As it begins to lift HFC sales freeze.

NBN Co will flip a portion of its planned HFC network into the fibre-to-the-curb footprint but it will not abandon HFC altogether.

The company has been the subject of weeks of industry rumours of a large-scale change to its rollout plans, fuelled by delays to its HFC remediation project and a long pause in updating its official map.

A change will be confirmed when NBN Co CTO Ray Owen addresses the CommsDay Summit in Sydney this morning, though it is not as far-reaching as rumoured.

NBN Co will start by flipping 440,000 premises from HFC and FTTN over to the FTTC footprint.

The number isn’t broken down, but is understood to largely consist of premises in Telstra HFC-cabled areas that do not have a lead-in (“in-fill”), or that are currently just outside a Telstra HFC network border but were intended to be added (“extension”).

The change does not affect any premises caught up in the HFC freeze at this stage, though iTnews understands some “frozen” premises could be flipped to FTTC in future.

On that front, NBN Co also said today it will begin to lift the HFC freeze - which affects about 700,000 users - from late April, though progress will be slow.

The network builder said it will start by re-releasing just 1000 HFC premises in Sydney and Melbourne to retailers.

It will then follow with “around 38,000 HFC premises by the end of June in select areas across Brisbane, Gold Coast, Sydney, Melbourne, Adelaide and Perth”.

Having only 39,000 of the 700,000 HFC premises unfrozen by the end of the fiscal year is likely to result in some financial restatements.

NBN Co had previously only estimated its financial hit based on the assumption everything would be back online by the end of June.

Making the remainder of the frozen HFC network serviceable will now extend through the back half of the year, based on NBN Co’s projections.

“From July onwards NBN Co expects to significantly ramp up the release of HFC premises to retailers, forecast to hit around 100,000 premises per month,” it said.

NBN Co said in late February it had completed proof-of-concepts in six service area modules for the remediation work required to raise the performance of its HFC network.

It has also continued to build out new portions of the HFC network but not released them for sale.

The timeline for how the HFC network will come back online is to be progressively added to the official NBN map.

The first map update is due around April 18, though it will contain revised dates only for about 200,000 premises that were impacted by the freeze.

The remediation work itself is said to have added about $145 in cost to each premises in the HFC footprint.
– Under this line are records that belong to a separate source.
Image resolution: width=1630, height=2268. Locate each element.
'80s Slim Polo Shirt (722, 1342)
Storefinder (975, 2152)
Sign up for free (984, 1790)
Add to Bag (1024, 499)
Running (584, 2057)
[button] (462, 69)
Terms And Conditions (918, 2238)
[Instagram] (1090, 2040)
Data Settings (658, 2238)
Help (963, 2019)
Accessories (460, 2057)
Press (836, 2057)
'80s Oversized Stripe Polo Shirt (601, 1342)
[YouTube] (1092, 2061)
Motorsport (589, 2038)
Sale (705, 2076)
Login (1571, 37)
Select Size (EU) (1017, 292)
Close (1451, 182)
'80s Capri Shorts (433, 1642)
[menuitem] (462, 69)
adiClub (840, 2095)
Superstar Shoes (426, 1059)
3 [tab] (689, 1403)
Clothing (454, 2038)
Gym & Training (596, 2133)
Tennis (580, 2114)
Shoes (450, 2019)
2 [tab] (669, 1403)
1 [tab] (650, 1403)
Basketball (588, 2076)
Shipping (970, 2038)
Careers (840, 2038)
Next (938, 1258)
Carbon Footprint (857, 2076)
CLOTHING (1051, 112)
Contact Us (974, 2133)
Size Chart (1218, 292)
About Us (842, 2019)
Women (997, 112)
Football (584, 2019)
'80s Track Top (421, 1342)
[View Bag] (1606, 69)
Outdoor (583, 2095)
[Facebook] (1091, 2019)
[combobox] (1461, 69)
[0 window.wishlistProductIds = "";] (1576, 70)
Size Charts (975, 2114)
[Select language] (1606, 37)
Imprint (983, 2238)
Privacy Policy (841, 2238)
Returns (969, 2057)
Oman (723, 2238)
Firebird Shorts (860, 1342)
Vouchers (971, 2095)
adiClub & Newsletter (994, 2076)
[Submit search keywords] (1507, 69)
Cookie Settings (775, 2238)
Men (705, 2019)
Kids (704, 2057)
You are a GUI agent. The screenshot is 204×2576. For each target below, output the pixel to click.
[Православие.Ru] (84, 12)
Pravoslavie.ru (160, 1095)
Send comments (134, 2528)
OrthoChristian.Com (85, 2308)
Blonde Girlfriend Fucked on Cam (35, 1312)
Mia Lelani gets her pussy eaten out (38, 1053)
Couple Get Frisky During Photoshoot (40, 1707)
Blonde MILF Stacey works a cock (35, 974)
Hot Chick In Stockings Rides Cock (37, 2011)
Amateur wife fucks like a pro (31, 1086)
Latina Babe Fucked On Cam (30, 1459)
The most recent cost per premises (CPP) estimate for HFC is $2403.

By contrast, the only CPP estimate ever provided for FTTC is $2900.

The HFC premises to be flipped into FTTC would have cost the company over $2900, as a new lead-in is understood to cost around $1000 extra on average.

However, cost is only one component. Last month, research by the ACMA showed that some HFC customers were left waiting weeks for NBN activation, mostly because they did not have a lead-in cable.

NBN Co is hoping that moving the rest of customers in that situation into the FTTC footprint instead will prove a smoother transition onto the national broadband network.